Stigmatodactylus amplexicaulis, is a species of flowering plant in the orchid family Orchidaceae and is native to eastern Australia and New Caledonia. It is a terrestrial herb with a single leaf and between 2 and 20 translucent green flowers.

==Description==
Stigmatodactylus amplexicaulis is a terrestrial herb with a single leaf 20–25 mm long and 15–25 mm wide, usually with deep lobes on the edges. Between 2 and 20 translucent green flowers are borne on a raceme 50–90 mm long. The dorsal sepal is linear, about 3 mm long and 0.5 mm, and the lateral sepals are linear, spread apart from each other, curved downwards, about 3 mm long and 0.5 mm wide. The petals are spread apart or turned down, about 2 mm long and 0.5 mm wide. The labellum is broadly oblong, about 2.5 mm wide and 2 mm wide with coarse teeth near the end. There is a fleshy green callus near the base of the labellum and the pollinium is burgundy-coloured.

==Taxonomy==
The species was first described in 1891 by Frederick Manson Bailey who gave it the name Microstylis amplexicaulis in the "Botany Bulletin" of the "Department of Agriculture, Queensland" from specimens collected in the "scrubs of Eudlo Creek in 1891". In 1903, Robert Allen Rolfe transferred the species to Acianthus as A. amplexicaulis in The Orchid Review, a name accepted by Plants of the World Online and in New Caledonia. In 2004, David Jones and Mark Clements transferred the species from M. amplexicaulis to Acianthella as A. amplexicaulis in The Orchadian, and the name is accepted by National Herbarium of New South Wales.
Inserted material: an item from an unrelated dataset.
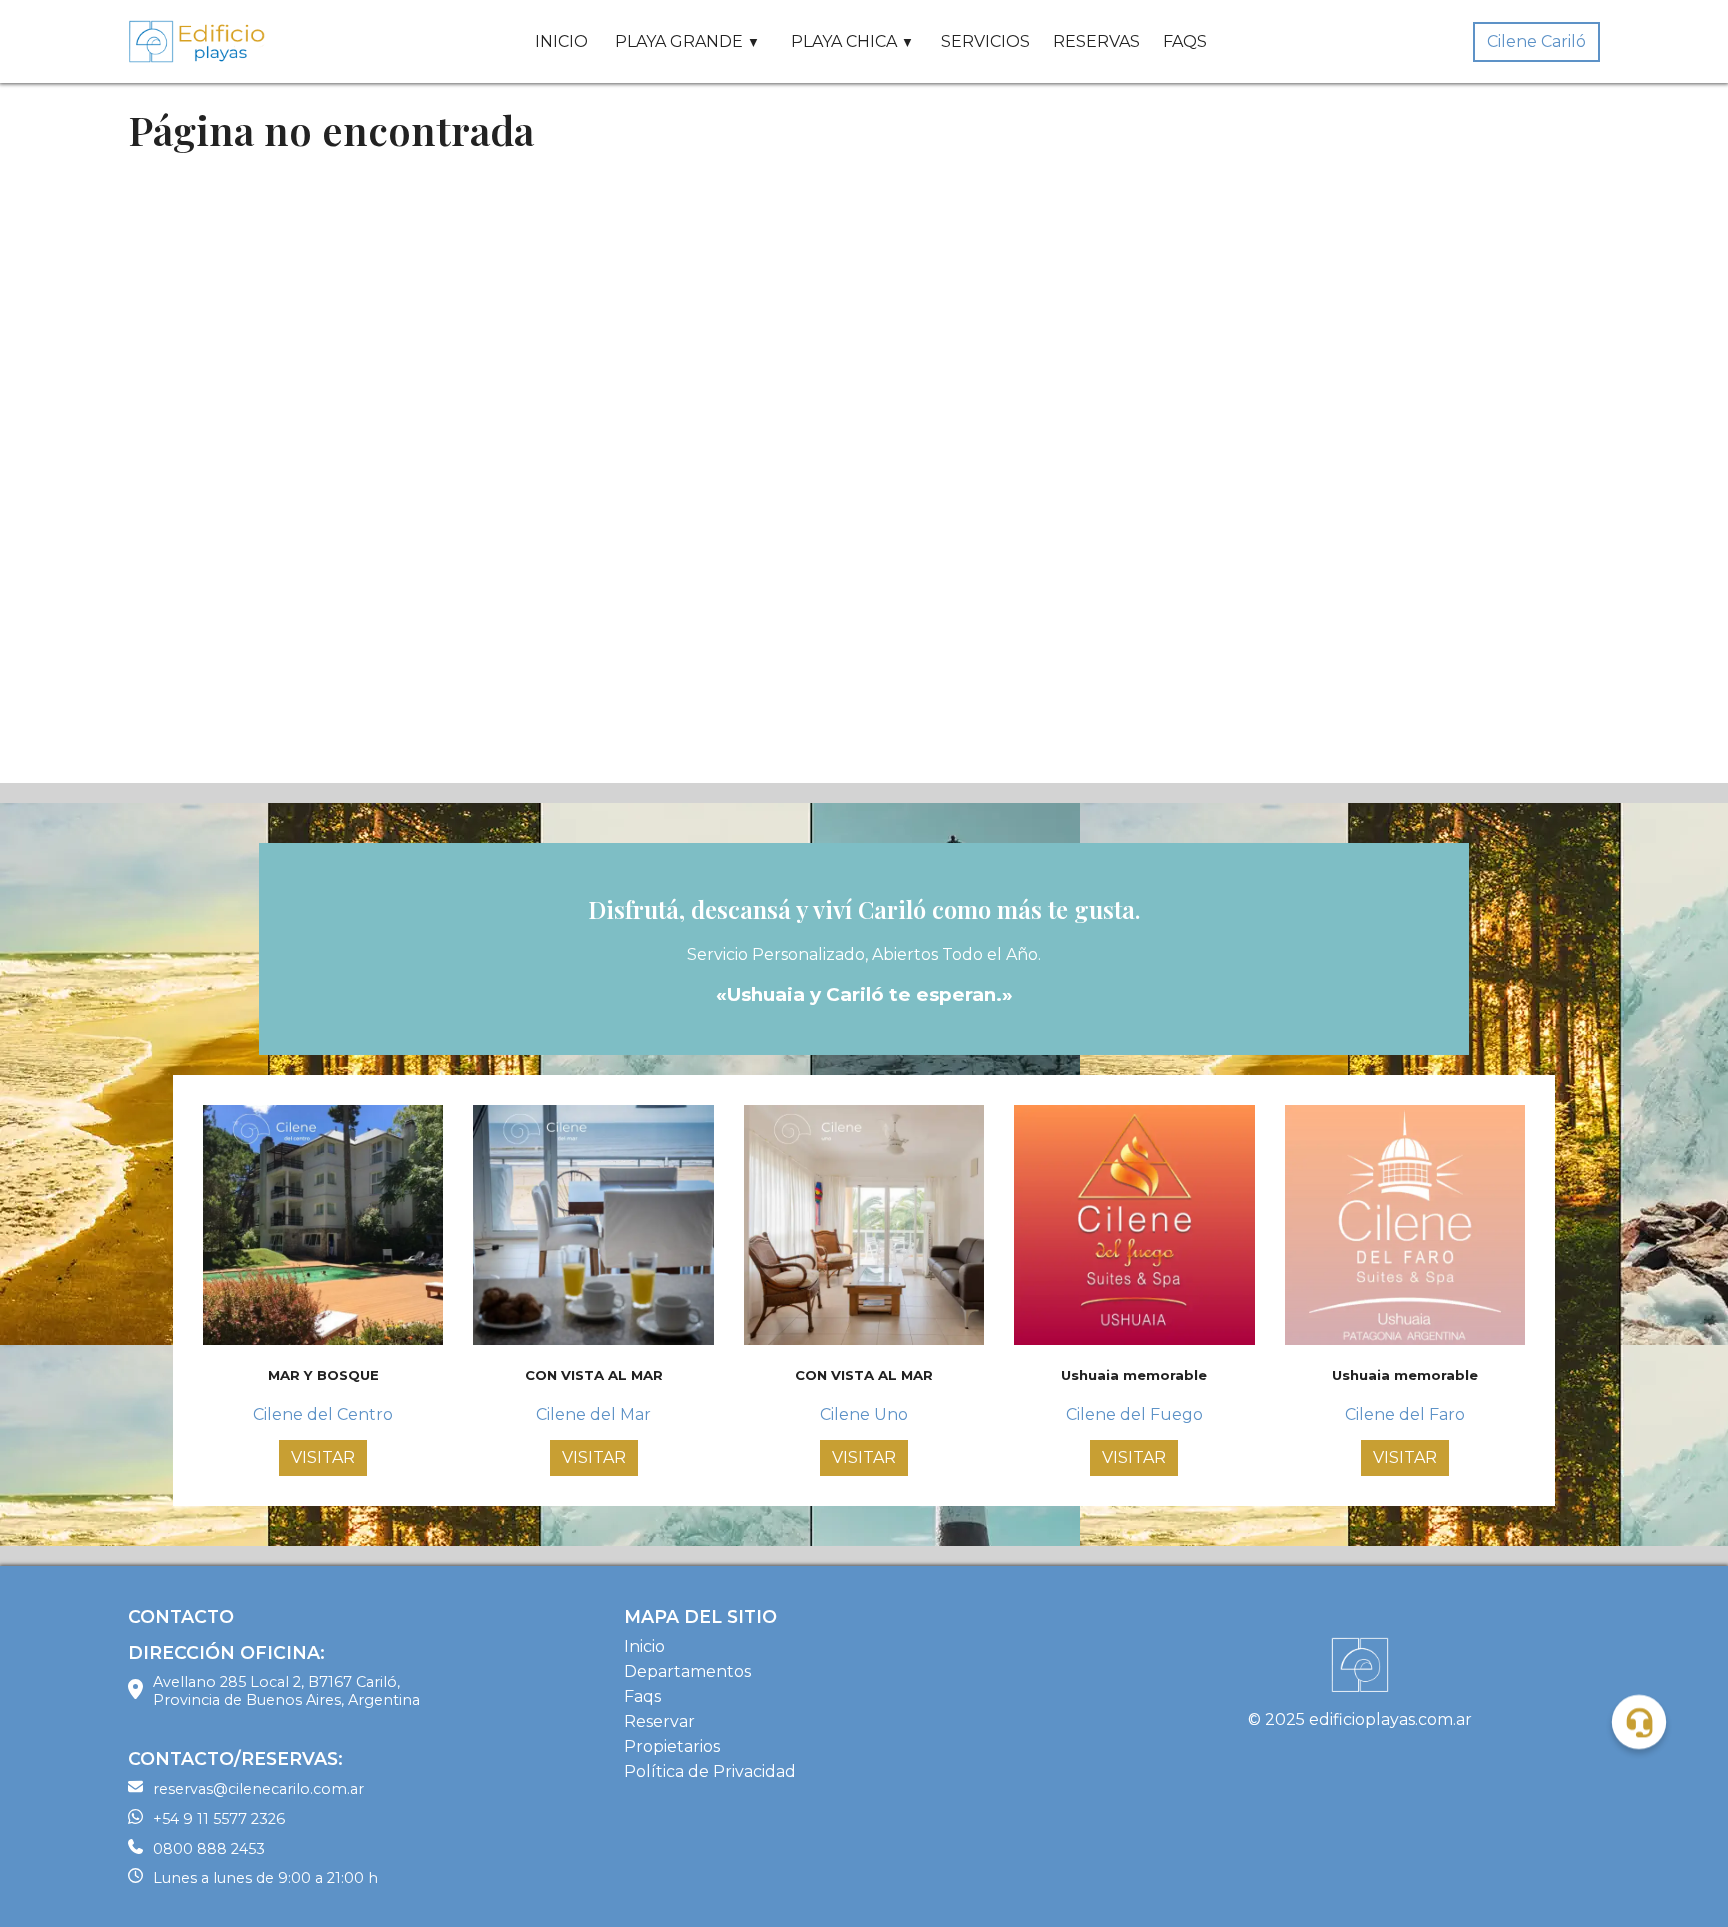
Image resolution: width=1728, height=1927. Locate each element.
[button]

In 2017, Stephanie Pimm Lyon, Mark Clements and David Jones transferred the species to the genus Stigmatodactylus as S. amplexicaulis, a name accepted by the Australian Plant Census.

The specific epithet (amplexicaulis) means "stem-clasping".

==Distribution==
Stigmatodactylus amplexicaulis grows in moist coastal scrub in littoral rainforest from north-eastern Queensland to Wyrrabalong National Park in New South Wales, and in New Caledonia.